Confirm that you have the correct module types for your desktop PC. You don't want to insert DDR3 modules into DDR2 sockets.
Most memory sockets have two locking tabs on either side that flip down to release memory modules for removal. Some motherboards may have a locking tab on only one side. If you're replacing old modules with new memory, unlatch one or both tabs to release and lift out the old module.
Your graphics card or CPU cooling fan may crowd the memory socket to the point that you can't remove or insert memory. In this case, you'll need to carefully remove the offending items first.
Never handle DRAM modules by their gold-plated contacts. When inserting new modules, make sure the locking tab or tabs are completely open.
To ensure you're inserting the new RAM modules the right way round, align the key notch with the corresponding ridge in the memory socket. Be very gentle when inserting new DIMMs. Push the new module straight down into the socket until the locking tabs latch the module into place. Double-check all the tabs are locked and the module is firmly in place.
Reattach any hardware or wired connections you had to remove prior to installing the memory modules.
Now try powering up the system. A succession of fast beeps indicates that one of the modules isn't properly installed or may be defective. If you're trying to fill all the memory sockets, remove the old modules and check whether the PC will boot up properly with only the new ones fitted.
Upgrading laptop memory
It's usually a matter of simply undoing a few screws on the back of your laptop to remove the rear panel and access the RAM. Consult your manual for details of how to open the bay containing the memory sockets. If the manual doesn't explain this, look for the information on the manufacturer's website.
Laptop parts are delicate and very small. You may need to use a screwdriver with a special head to remove the screws from the memory compartment.
Confirm you have the correct module types for your PC (DDR2 or DDR3).
Laptops use SODIMMs, which are smaller than desktop memory modules. Their memory sockets have locking tabs; once unlatched, a spring will often push up the old modules for easy removal.
When inserting a new module, line up its notch with the matching ridge in the memory socket. Slide the module into the slot and press it into the laptop to latch it in place.
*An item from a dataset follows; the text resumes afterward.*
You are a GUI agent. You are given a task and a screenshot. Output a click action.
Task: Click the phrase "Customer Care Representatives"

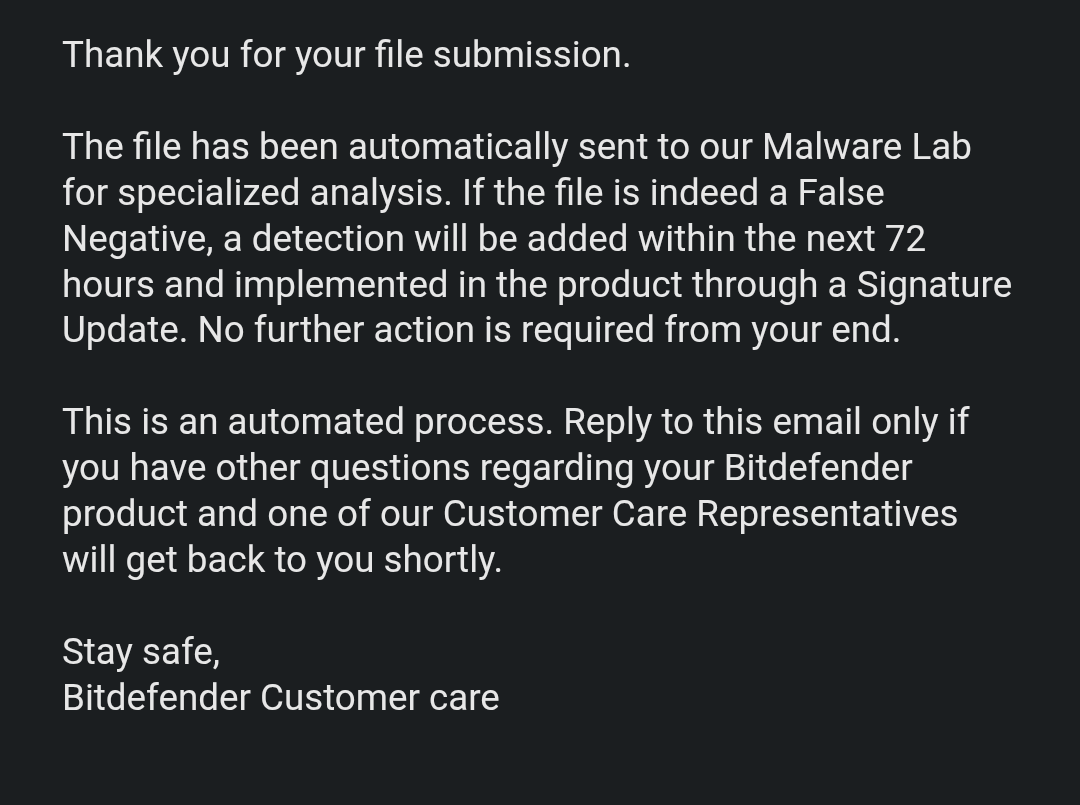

Check to see whether the system boots up before replacing the compartment cover.
Learn more about your memory
Windows Seizer 1.05 is a useful piece of freeware that displays low-level information about all the windows open on your desktop.
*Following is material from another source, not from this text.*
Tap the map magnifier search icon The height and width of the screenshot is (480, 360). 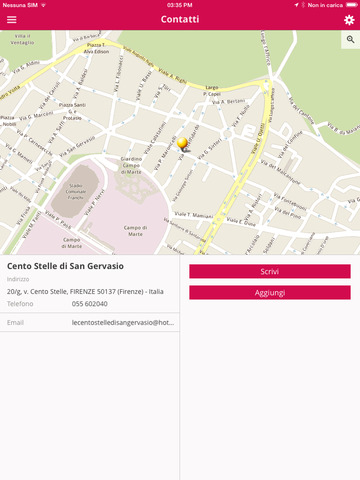click(350, 39)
This information includes the window caption, its memory usage, handle, class, parent, process ID and file name, plus the window's size and position.
The initial table displays data on only the windows you can see. Select ‘Show Hidden' and, after a sometimes lengthy delay, you'll also see the many more hidden windows active on your system. This can be useful for developers, but it has more general applications for Windows users, too: if a hidden window keeps locking up or hogging all your RAM, you can spot it here.
As well as watching your system, Window Seizer can also manipulate windows in various ways. It lets you close, hide or reveal windows, terminate locked programs, move them top-left of the screen (this can be very handy if they're currently not visible) and more.
There are a few problems with the program, however. Memory usage doesn't always appear to be reported accurately, for instance. And occasional lengthy pauses sometimes leave you wondering if the program has locked up. Still, Windows Seizer has plenty of useful features and offers a handy way to monitor exactly what's running on your desktop.